Lomography Smartphone Film Scanner an easy way to digitize 35mm negatives

Lomography has made a business out of trying to keep some of the old film technology alive, and they've been doing it for 20 years. To bridge the gap between the film and digital ages, they've come up with the Lomography Smartphone Film Scanner (US$59).

This post probably won't make sense to those of you who have grown up with digital photography, but there used to be a day when cameras used this stuff called "film." You'd stick it into your camera, take photos, then have them "developed" so that you could see your pictures on "prints." When you'd pick up your envelope of prints, the place where you got your photos developed was always kind enough to include your "negatives," which were the processed film strips. Want another print? Drop off the negative with your friendly neighborhood processing shop, and you'd get the print later -- for a fee, of course.

The Smartphone Film Scanner is a tiny lightbox with a feed mechanism for rolling through those strips of negatives. Put your iPhone (or other smartphone) on top of the device, align your phone's camera lens with the hole on the top of the device, fire up the free Lomoscanner app and start capturing images from the negatives. Note that you can also scan positive (slide) 35mm film, but unfortunately there's no way to scan mounted slides.

You'll need to put a pair of AA batteries in the scanner before starting. I used my Apple rechargeable AAs for this, and they worked just fine. You'll also want to remove the Lomokino adapter before scanning 35mm film -- it's used for scanning Lomokino movies, which are 144-frame 35mm movies shot with a special camera available from Lomography.

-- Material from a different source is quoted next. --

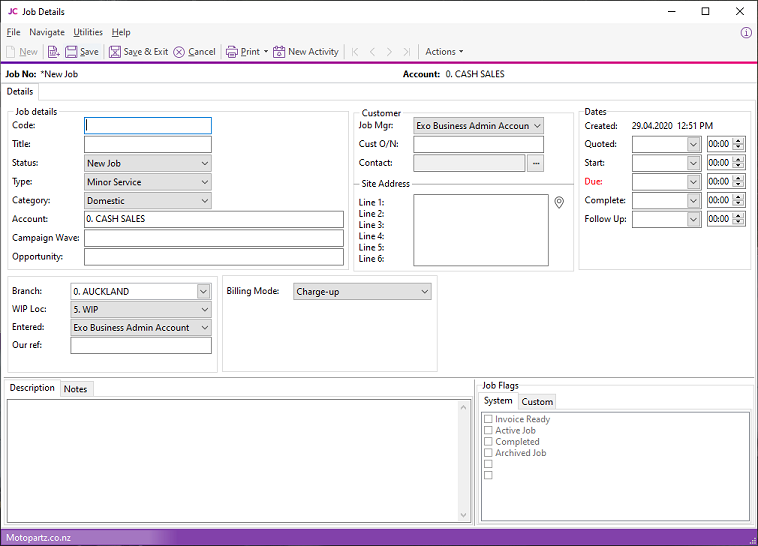
Task: Switch to the Notes tab
Action: 76,389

Turn on the backlight, fire up the Lomoscanner app and then feed one end of the 35mm film strip into the slot marked "Insert film here." Turn the little knob to feed the negative until it's framed properly, and then tap the shutter button to take your photo. Turn the knob again, take another shot, and so on until that shoebox full of negatives has been scanned.

If you have Photo Stream set up on your iPhone, all of those scanned images will show up in iPhoto or Aperture, ready for additional touch up. There are built-in app adjustments for exposure, contrast and color temperature, so if your negatives have faded, you can begin the process of making them look brand-new within the Lomoscanner app. Me? I think those slightly-off hues can be charming; after all, 5 billion Instagram users can't be wrong. You'll notice that the images seem grainy, but that's an artifact of the original film, not the scanning process.

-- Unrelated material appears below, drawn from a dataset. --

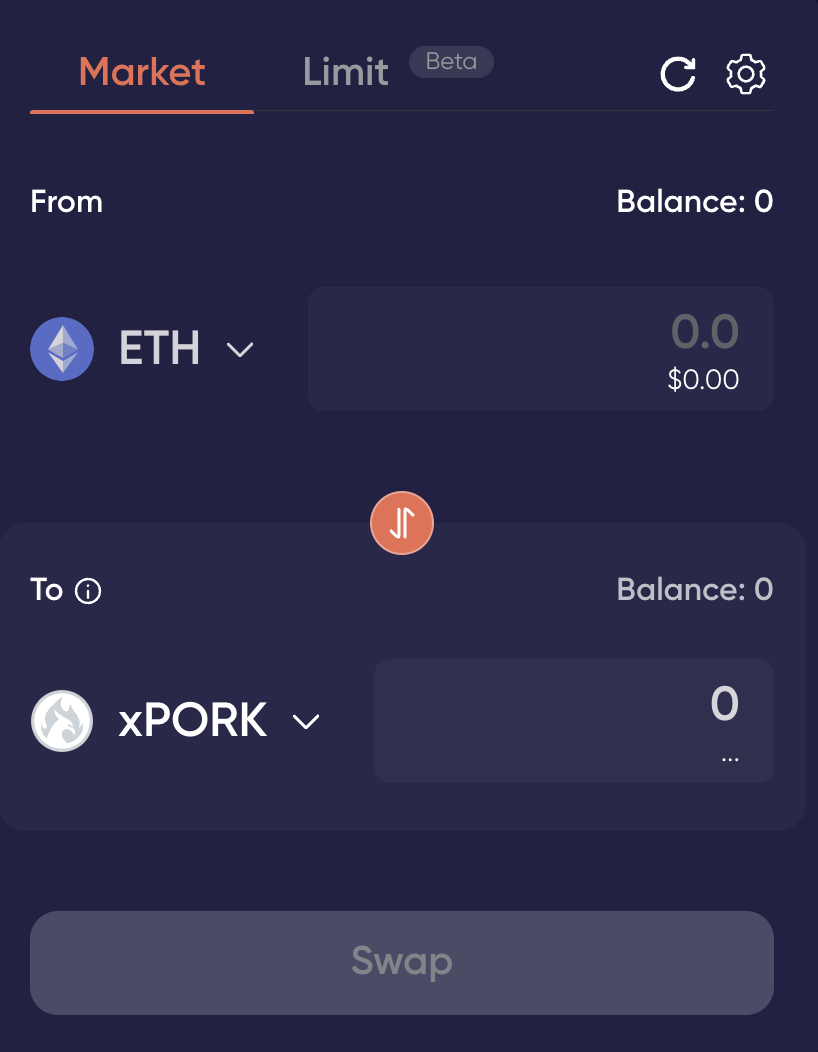Viewport: 818px width, 1052px height.
Task: Switch to the Market tab
Action: (142, 72)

A lot of users have given the Lomoscanner app negative reviews due to crashing; I only experienced that when I tapped the button to go into my Photo Library. My main concern was that images that were taken vertically on the film strip were cut off when zoomed in. I quickly learned to leave those images zoomed out, and to then use iPhoto to crop out the extraneous space around the images.

The Lomography Smartphone Film Scanner is a great way to digitize those 35mm film strips and get them into your Photo Library. If Lomography ever comes out with a version for scanning the thousands of 35mm slides I have, I'll be the first to buy it.

Giveaway

And now, courtesy of TUAW, Photojojo and Lomography, we're giving away a Lomography Smartphone Film Scanner. Here are the rules for the giveaway:

  • Open to legal US residents of the 50 United States, the District of Columbia and Canada (excluding Quebec) who are 18 or older.
  • To enter, fill out the form below completely and click or tap the Submit button.
  • The entry must be made before August 3, 2013 11:59PM Eastern Daylight Time.
  • You may enter only once.
  • One winner will be selected and will receive a Lomography Smartphone Film Scanner valued at US$59.
  • Click Here for complete Official Rules.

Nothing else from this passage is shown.